Giang Huong Tran, 23, Viet Hoang Nguyen, 30, and Thu Huong Nguyen, 49 were all sentenced by the Stafford Crown Court for modern slavery charges after reportedly trafficking girls as young as 16 and forcing them to work at different salons in the Midlands and South West without pay. Court documents revealed that the victims’ lack of immigration status, age, and social status were used by the accused to exploit them.
Thu Huong Nguyen, who employed two young women to work at Deluxe Nails for 60 hours per week without pay received a five-year sentence. Viet, who is the owner of Gorgeous Nails will be jailed for four years while Giang, her manager, was given a two-year suspended sentence for forced labor.
“The victims worked for no money and were trafficked between nail bars according to demand,” Crown Prosecution Service officer Eran Cutliffe was quoted as saying. “They were hidden from the authorities in order to avoid detection whilst being exploited in plain sight within our society.”
This is reportedly the first time forced labor offenders have been prosecuted from the Vietnamese community, according to IB Times.
“The defendants exploited the vulnerability and immigration status of these victims in order to move them around the UK for their own financial gain,” Cutliffe added.
The National Crime Agency worked with five police agencies including Staffordshire Police and Avon and Somerset Police in an extensive operation that eventually led to the suspects’ arrests in Bath and Burton-on-Trent.
One of the victims, a 16-year-old girl who was reported missing was tracked by the authorities working at Gorgeous Nails in Burton-on-Trent. Two other victims were discovered in the same location.
Deluxe Nails owner Thu was arrested following the arrest of Gorgeous Nails owner Viet and manager Giang. Cash amounting to $81,000 was found hidden inside a teddy bear inside Thu Huong Nguyen’s home in Bath.

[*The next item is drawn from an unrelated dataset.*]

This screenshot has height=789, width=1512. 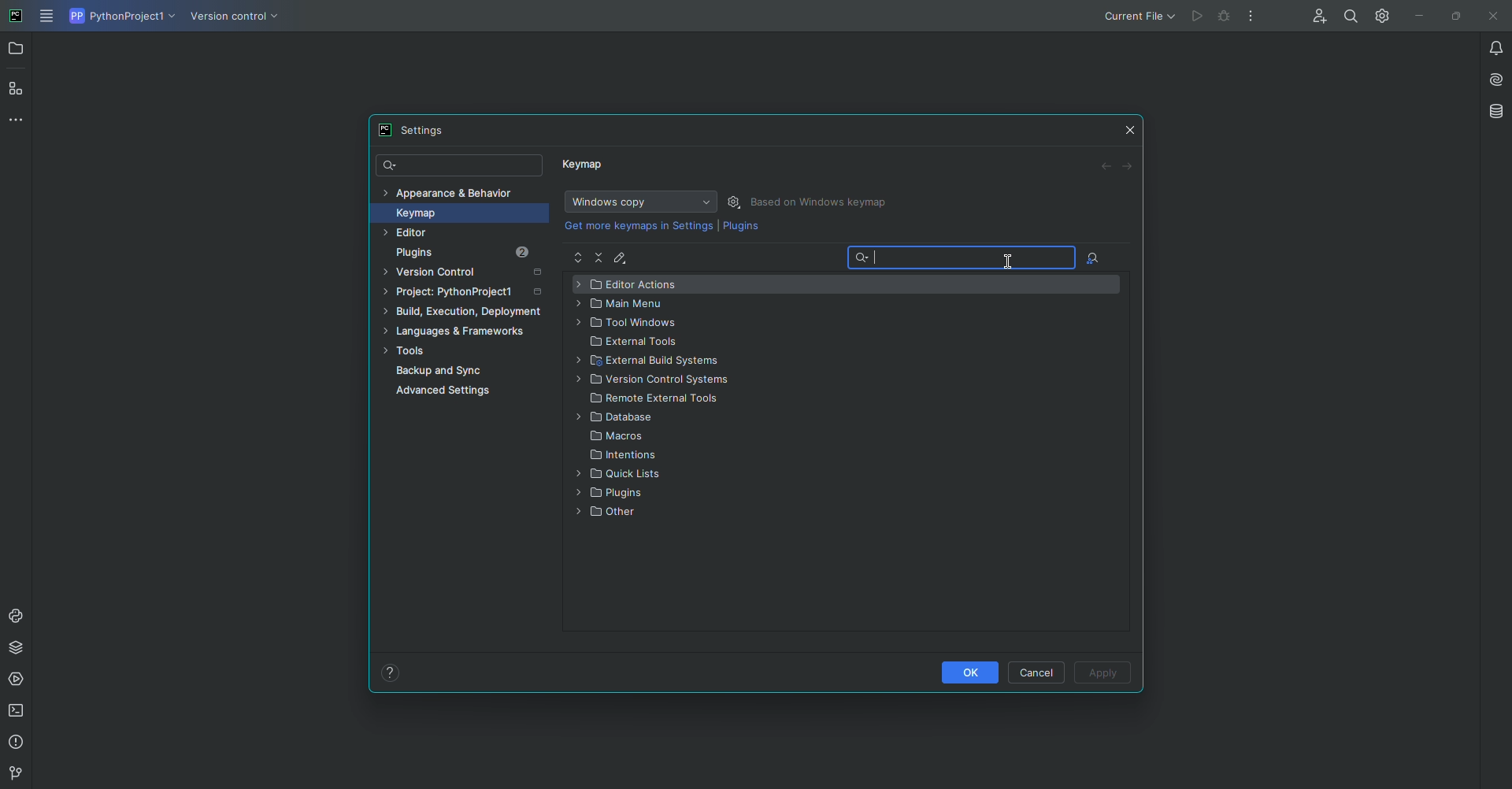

“These victims have had traumatic childhoods and were treated by traffickers as commodities – forced to live and work in unsuitable conditions, with little or no pay,”
Avon and Somerset Constabulary Detective Inspector Charlotte Tucker was quoted as saying
. “We’re pleased with the custodial sentences given out today and hope this case acts as a stark reminder of how modern slavery victims are working and living in plain sight.”